Sources have revealed the top-secret platform development will see a luxurious and a sporting chassis being created for use around the group, with the luxury architecture going to Volkswagen, Audi and Bentley, while Porsche and Lamborghini would share the sporting one.
The architectures are believed to be related, but only to a point, with the sportier platform geared up for extra stiffness and torsional rigidity and lighter weight. Crunch time is approaching as the viability of both super-expensive off-roaders is due to be determined by the end of the year.
Both Lamborghini boss Stefan Winkelmann and Bentley CEO Wolfgang Durheimer have spoken openly about their desire to flesh out their line-ups with third full-model lines, though only Lamborghini has any off-road heritage.
While Durheimer admitted Bentley had no off-road DNA, he insisted a business plan for the SUV, already jokingly dubbed the "TransContinental GT" by some insiders, would be finalised by the end of the year.
"The decision will be made when the business plan is finished and the business plan is one of the most important things we're working on," Durheimer said.
"If you are a Bentley driver, you own five cars, and 100 per cent of Bentley buyers own an SUV, basically," he said.
"If they like the craftsmanship, we have a good chance to replicate our success with an SUV. There is no offer in the segment that we had to fear."
While Bentley will need to invent a heritage for its SUV, which is likely to become the entry-level Bentley, Lamborghini has no such issues.
It built its V12-powered, four-door LM002 from 1986 to 1993, and unlike Porsche's Cayenne, it was a hard-core off-roader evolved from a military prototype. Though a sales flop, Lamborghini believes it will lend credibility to a Raging Bull-branded SUV, which could appear as a concept car as early as next year.
Sources insist Lamborghini sees a stronger market for an SUV than for a four-door, fast limousine, with the Italian company intending to pitch its high-rise five-door below its Gallardo replacement but well above current fast SUV contenders such as the forthcoming Mercedes-Benz M63 AMG, the BMW X5 M and X6 M and Maserati's Kubang.
The move will spell the end of the line for fans of Lamborghini's Estoque concept four-door, which debuted at the 2008 Paris Motor Show but was left without an architectural home when it was decided to move the next Porsche Panamera onto a VW Group platform, rather than its current stand-alone base.
While Porsche has broken with its historical roots to put a turbo-diesel engine in both the Panamera and the Cayenne SUV, Lamborghini insiders insist its SUV will never have a diesel engine, while Durheimer hinted not to expect a diesel in the Bentley SUV. At least, not initially.
"We will not make any experiments with it and I have declared 12-cylinder technology being a core of Bentley," he said.
"But I have no problem with diesels. Modern diesels are really powerful and their pickup behaviour is very impressive and they don't smell and they are not as noisy anymore.
"The Mulsanne with the V8 is the Bentley engine, but if you drive it compared to a V8 TDI, you probably would not feel it.
"In some markets, like the UK, France, Austria and Italy, diesel might be the entry ticket to sell a car, and if you can do it with diesel as an additional or add-on engine for us, why should it not be in the SUV?"

▶ _Action item 1_:
Answer these questions using the article on the Bentley and Lamborghini SUVs:
(a) Which two brands would share the sporting platform?
(b) In which years did Lamborghini build the LM002?
(c) At which event did the Estoque concept debut?
▶ _Action item 2_: Reproduce the passage of the article on the Bentley and Lamborghini SUVs that opens with the words containing "While Bentley will" and closes with "as next year.".
The records are separate material and are not part of the article.

[Stored data entries]
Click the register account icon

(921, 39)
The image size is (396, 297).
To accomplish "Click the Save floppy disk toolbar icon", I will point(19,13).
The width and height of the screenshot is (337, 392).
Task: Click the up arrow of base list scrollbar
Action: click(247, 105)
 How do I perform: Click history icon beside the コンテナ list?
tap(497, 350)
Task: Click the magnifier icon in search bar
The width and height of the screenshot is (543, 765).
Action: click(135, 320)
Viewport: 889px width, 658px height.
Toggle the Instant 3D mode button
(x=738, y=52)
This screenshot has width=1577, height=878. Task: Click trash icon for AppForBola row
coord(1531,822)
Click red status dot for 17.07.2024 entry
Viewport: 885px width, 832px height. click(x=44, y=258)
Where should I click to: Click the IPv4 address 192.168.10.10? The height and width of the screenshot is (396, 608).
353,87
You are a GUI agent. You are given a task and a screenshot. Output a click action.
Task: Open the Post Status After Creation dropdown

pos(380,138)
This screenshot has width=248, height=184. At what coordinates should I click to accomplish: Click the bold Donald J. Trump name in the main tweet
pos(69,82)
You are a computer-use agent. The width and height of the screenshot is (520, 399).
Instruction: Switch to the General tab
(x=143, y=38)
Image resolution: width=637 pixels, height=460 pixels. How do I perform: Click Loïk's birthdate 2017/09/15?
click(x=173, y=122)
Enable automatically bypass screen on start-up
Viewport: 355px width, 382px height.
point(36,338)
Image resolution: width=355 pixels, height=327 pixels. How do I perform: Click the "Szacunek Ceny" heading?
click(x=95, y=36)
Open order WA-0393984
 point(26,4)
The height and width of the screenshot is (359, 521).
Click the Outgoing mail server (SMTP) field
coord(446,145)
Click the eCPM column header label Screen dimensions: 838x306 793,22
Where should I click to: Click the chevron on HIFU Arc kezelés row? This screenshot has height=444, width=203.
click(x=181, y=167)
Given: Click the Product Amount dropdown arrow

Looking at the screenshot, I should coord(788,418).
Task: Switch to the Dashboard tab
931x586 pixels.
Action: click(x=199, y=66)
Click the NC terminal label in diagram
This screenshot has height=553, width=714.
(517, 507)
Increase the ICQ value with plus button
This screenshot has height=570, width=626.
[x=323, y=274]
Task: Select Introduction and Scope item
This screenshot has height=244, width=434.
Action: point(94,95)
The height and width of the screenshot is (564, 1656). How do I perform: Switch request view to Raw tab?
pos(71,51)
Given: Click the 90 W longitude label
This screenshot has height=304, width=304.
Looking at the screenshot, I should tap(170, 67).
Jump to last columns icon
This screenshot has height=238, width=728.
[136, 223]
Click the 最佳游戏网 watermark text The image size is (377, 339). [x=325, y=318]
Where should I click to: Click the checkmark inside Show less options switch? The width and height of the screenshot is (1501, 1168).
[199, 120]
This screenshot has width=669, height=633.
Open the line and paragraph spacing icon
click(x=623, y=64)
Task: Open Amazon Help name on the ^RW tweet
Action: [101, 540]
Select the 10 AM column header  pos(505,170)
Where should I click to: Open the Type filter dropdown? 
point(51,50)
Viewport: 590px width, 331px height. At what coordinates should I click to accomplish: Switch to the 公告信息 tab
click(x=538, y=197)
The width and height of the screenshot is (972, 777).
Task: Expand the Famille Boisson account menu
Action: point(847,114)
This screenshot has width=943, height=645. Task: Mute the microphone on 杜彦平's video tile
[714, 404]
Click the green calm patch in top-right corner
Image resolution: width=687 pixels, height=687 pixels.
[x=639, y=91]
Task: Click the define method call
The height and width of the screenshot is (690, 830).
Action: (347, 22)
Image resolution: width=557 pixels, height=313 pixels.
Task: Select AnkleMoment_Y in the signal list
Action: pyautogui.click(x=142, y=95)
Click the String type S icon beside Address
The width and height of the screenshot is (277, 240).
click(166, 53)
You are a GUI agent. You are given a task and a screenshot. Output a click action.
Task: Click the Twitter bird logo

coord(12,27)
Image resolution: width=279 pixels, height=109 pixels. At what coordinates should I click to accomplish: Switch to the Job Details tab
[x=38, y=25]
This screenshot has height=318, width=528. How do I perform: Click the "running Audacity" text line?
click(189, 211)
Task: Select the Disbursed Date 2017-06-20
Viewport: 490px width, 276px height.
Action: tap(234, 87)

▶ _Task result 1_:
(a) Porsche and Lamborghini
(b) From 1986 to 1993
(c) The 2008 Paris Motor Show

▶ _Task result 2_:
While Bentley will need to invent a heritage for its SUV, which is likely to become the entry-level Bentley, Lamborghini has no such issues.
It built its V12-powered, four-door LM002 from 1986 to 1993, and unlike Porsche's Cayenne, it was a hard-core off-roader evolved from a military prototype. Though a sales flop, Lamborghini believes it will lend credibility to a Raging Bull-branded SUV, which could appear as a concept car as early as next year.